Both of these exercise variables go hand and hand with each other and the choices of reps and sets will directly influence your intensity and volume.

INTENSITY – This is the energy used during a given training session.

VOLUME – The cumulative amount of training within a session.  If it were weights, the total amount of weight lifted, if it were running, the total distance ran etc…

Now that we understand the terms we can put them all together in a vast plan in order to take over the world… okay maybe not.  But it should help you take over your exercise program.

It appears to me that the 3 sets of 10 reps is the gold standard of reps in the gym.  As I look around, it is all I see.  People doing 3 sets of 10 reps with light weight, as if they were the great Richard Simmons. I don’t know what guru all these people learned from, but I apparently did not get the memo.

Rather then fall into the trap of 3 x 10, lets take a look at how many reps and sets we should do based on our goals.

GOALS SETS REPS
Hypertrophy 2-4 6-10
Strength 3-6 1-5
Power 2-5 1-5
Endurance 1-3 >10

*The difference between power and strength is the speed at which the bar travels.

Examples of power include the Olympic lifts.

All that is left really, is to figure out where in your training program you are and how to use the proper intensity and volume.

In strength programs, you rarely ever need to lift at max to get strong.  Stick to 75-90% of your 1 Rm and you will get strong as you progress.  Leave your egos at the door, make sure you are not lifting too heavy where your technique breaks down. Make sure you give yourself 3 to 5 minutes of rest between sets.  You want to be as recovered as possible so you can be lifting heavy.

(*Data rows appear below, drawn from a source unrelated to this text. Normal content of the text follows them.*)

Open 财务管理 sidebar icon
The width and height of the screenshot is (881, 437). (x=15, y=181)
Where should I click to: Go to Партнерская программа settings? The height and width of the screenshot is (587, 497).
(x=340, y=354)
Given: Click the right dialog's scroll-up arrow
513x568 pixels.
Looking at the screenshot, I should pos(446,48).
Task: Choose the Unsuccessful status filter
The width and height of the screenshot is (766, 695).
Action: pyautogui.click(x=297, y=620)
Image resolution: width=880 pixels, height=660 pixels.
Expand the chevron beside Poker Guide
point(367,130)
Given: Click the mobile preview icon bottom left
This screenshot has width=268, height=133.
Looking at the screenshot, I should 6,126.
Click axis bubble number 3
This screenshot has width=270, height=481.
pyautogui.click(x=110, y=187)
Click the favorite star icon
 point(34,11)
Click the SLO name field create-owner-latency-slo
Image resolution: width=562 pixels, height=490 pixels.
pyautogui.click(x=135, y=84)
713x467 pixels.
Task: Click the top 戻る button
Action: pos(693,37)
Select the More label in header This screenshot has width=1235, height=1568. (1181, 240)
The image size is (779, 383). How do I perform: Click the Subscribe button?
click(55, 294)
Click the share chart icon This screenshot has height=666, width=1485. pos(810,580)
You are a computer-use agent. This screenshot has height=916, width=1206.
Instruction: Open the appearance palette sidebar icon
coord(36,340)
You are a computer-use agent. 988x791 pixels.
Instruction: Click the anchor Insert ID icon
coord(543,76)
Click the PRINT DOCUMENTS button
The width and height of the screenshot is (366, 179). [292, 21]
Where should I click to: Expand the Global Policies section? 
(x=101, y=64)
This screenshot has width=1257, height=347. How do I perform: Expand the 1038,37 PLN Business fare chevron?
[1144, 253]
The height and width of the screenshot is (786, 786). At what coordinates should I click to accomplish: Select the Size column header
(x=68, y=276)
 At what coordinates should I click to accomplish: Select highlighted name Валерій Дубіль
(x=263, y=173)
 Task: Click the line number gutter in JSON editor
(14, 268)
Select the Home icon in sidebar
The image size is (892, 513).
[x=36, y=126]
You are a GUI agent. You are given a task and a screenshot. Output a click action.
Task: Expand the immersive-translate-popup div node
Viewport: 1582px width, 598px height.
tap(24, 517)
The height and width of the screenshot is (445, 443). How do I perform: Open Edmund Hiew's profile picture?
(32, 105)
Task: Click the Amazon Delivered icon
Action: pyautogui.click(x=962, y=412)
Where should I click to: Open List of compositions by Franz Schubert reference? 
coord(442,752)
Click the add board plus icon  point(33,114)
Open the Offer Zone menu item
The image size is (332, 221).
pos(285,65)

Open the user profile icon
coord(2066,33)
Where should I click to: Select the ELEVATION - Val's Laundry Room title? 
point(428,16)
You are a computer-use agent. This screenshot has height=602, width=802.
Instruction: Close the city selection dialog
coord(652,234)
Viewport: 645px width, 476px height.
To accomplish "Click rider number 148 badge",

With hypertrophy, this is a mix of lifting heavy, but for a lot of reps.  You should be going to failure within the six to ten rep range.  If you have a lot left in the tank after each set, chances are you will never be as bad ass as Chuck Norris.

For power, it is a very CNS dominant.  These exercises will wear your nervous system out quickly.  Trust me I know from experience on how much of a toll it can be.  Keep the reps low and the rest high, roughly five minutes between sets.  That is about how long it will take for your energy systems to be at full go for the next set.

Endurance, I rarely find any use for those rep schemes.  They will not make you any more cut up then you already aren’t.  But if you are looking for some more oxidative qualities of your muscle tissues, by all means go for it.  I only plug this in here so you learn all your options.  But this is a rep range that should rarely be used.  Unless you are doing some kettlebell work or some exercise for time in a metabolic workout.

Just keep in mind that the heavier the weights, the more intense the workouts become, the less volume you can do.  So that means more rest.  It is not bad that after a very heavy session you can go home and feel like you did not do much.  But as your strength numbers rise, you will see, you are getting work in.

And it works the other way.  The more reps we do, the higher the volume, we must drop the intensity (weight) being done.  These are the workouts that give us that pump feeling.

We must use all phases in order to be successful.  You can not stay in one phase forever.  Let this be the end all to the 3×10 scheme, and the beginning to a true exercise schematic that will make even the pansiest of people into strong, healthy animals.